Source data -
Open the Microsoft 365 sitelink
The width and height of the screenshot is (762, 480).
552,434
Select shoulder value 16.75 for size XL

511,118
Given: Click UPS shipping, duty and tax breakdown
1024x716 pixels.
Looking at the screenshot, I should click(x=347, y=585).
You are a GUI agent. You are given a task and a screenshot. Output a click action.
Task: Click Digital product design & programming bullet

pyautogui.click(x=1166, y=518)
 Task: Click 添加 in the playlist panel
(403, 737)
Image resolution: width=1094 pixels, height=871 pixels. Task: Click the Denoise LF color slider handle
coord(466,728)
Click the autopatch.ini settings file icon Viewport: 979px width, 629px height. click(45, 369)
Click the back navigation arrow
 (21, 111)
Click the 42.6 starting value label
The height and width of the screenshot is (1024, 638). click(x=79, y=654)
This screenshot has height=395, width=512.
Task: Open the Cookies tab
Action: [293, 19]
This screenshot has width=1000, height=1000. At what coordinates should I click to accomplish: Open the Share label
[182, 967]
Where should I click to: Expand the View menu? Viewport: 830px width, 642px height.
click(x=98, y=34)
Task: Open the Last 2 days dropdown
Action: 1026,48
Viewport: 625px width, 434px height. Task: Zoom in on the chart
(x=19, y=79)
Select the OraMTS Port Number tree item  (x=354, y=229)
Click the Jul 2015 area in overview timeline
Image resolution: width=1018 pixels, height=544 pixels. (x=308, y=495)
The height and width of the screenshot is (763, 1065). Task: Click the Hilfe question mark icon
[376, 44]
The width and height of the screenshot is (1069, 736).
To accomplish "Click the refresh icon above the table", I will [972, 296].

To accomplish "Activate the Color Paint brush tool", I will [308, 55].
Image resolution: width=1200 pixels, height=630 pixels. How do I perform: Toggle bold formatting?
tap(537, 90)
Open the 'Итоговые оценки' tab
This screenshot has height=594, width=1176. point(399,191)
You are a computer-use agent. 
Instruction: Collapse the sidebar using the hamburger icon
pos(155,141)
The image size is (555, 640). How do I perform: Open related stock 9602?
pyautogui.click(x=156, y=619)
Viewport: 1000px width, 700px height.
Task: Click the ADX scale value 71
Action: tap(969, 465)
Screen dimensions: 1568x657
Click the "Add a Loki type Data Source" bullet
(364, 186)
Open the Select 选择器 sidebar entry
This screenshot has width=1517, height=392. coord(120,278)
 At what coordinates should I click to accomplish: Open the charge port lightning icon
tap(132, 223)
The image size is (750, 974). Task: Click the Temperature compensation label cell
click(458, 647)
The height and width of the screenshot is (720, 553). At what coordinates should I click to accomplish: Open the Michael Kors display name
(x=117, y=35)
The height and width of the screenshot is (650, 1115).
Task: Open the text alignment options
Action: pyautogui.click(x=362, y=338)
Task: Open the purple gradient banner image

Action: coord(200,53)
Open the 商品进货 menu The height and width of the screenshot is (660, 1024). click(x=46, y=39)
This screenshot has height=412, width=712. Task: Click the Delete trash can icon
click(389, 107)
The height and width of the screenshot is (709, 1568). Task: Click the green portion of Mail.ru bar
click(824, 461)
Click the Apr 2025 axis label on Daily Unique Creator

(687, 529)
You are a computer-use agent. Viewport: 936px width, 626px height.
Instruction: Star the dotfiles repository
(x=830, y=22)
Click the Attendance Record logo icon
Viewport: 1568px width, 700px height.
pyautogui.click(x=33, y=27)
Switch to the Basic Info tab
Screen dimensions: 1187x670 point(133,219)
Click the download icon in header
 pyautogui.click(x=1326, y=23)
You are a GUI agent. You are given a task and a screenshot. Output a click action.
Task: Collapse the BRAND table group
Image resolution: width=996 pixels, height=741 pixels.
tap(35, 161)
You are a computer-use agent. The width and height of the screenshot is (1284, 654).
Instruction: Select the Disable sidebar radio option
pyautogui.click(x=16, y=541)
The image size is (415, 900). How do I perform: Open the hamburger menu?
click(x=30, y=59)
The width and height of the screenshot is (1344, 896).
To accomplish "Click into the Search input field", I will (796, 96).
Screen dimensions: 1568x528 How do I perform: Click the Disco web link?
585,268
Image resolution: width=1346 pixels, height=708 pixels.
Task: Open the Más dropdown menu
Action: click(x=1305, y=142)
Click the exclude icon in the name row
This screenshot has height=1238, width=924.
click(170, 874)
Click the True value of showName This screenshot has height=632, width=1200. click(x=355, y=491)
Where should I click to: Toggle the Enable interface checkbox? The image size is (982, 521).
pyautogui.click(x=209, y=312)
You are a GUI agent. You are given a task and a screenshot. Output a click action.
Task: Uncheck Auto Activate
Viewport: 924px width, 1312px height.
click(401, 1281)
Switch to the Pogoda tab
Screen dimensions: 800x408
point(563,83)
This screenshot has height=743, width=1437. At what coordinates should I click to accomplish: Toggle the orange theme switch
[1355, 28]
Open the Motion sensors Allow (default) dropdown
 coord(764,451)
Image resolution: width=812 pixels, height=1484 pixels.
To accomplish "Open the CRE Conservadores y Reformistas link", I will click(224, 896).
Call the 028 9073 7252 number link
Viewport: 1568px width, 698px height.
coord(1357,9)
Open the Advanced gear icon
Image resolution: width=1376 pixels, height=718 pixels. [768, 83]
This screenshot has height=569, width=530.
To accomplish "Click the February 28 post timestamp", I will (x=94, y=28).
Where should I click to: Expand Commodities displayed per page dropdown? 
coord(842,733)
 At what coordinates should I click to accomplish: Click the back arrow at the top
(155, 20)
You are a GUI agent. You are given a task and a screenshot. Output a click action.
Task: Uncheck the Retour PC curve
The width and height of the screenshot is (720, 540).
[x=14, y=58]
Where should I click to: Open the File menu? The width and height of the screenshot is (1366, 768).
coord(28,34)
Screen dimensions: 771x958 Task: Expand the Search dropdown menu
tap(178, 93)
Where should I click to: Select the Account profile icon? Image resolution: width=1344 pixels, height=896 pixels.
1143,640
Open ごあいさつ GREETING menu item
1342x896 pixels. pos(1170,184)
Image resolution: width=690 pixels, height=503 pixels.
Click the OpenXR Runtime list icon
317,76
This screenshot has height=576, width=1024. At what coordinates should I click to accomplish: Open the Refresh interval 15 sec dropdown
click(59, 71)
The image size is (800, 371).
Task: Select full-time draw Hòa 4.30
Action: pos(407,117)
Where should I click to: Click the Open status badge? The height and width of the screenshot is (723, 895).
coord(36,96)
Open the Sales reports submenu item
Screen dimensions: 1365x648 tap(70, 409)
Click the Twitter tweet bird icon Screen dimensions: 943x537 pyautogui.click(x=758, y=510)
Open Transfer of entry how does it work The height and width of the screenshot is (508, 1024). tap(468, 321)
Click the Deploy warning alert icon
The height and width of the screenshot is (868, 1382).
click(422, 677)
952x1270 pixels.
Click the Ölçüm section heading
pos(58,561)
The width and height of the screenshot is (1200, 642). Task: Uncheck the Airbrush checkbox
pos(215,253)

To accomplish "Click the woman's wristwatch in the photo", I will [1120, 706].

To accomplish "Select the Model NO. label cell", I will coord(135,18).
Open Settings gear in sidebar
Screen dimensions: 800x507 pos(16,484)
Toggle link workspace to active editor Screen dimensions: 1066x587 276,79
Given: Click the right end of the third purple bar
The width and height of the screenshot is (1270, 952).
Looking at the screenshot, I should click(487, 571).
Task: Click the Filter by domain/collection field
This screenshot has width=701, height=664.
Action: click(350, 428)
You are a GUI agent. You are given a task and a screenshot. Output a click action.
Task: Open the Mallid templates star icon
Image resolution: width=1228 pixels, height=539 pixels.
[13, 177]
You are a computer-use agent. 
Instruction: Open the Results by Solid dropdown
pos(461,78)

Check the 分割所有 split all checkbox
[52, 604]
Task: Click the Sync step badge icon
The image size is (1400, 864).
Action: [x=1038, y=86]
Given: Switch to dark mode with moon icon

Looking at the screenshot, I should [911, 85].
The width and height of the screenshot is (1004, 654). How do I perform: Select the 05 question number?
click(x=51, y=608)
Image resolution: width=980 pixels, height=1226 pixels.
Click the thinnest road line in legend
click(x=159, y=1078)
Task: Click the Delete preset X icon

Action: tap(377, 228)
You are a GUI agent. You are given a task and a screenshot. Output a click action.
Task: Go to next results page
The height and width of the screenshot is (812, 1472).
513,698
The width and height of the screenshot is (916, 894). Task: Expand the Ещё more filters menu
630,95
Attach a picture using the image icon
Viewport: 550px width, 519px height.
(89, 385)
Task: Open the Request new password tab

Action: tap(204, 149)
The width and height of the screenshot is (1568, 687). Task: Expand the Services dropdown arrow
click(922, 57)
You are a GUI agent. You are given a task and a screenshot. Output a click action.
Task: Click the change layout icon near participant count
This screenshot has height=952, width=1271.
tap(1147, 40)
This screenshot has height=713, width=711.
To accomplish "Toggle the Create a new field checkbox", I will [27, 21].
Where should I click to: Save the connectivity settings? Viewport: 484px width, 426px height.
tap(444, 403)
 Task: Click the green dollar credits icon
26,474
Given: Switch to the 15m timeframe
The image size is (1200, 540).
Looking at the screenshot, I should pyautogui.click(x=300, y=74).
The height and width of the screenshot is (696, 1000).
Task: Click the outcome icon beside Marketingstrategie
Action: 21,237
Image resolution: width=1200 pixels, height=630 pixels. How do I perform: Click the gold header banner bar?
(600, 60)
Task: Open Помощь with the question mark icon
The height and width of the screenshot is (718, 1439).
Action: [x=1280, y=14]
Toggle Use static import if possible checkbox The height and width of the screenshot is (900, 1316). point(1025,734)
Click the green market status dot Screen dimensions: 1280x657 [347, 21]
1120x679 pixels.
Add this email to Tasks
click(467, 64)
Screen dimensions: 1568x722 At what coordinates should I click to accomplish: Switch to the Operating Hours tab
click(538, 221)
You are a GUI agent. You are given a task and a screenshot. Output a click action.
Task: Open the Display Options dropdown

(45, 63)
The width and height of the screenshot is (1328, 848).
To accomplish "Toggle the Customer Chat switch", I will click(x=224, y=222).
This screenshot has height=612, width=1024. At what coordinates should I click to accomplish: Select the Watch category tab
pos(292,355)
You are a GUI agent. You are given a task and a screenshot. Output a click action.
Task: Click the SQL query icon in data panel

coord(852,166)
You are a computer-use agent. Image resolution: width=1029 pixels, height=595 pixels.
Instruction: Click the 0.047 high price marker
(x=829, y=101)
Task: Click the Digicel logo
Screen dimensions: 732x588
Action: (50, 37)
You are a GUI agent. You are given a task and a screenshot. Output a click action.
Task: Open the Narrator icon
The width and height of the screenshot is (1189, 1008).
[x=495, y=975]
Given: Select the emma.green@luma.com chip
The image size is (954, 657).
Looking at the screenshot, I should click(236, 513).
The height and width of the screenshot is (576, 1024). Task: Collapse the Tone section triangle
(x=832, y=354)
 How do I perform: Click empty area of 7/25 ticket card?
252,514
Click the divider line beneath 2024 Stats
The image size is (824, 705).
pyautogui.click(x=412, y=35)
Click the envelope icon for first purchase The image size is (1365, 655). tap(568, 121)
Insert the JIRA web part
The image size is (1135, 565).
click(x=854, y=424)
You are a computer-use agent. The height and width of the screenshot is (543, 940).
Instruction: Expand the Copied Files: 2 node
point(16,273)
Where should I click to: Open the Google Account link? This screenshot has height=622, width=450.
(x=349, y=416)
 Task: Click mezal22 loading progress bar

What you need to do - The expected answer is a copy of every line in the entries that holds the word "computer".

Answer below -
You are a computer-use agent. 
You are a computer-use agent. Viewport: 936px width, 626px height.
You are a computer-use agent. The width and height of the screenshot is (1284, 654).
You are a computer-use agent. 
You are a computer-use agent. Image resolution: width=1029 pixels, height=595 pixels.
You are a computer-use agent. The height and width of the screenshot is (543, 940).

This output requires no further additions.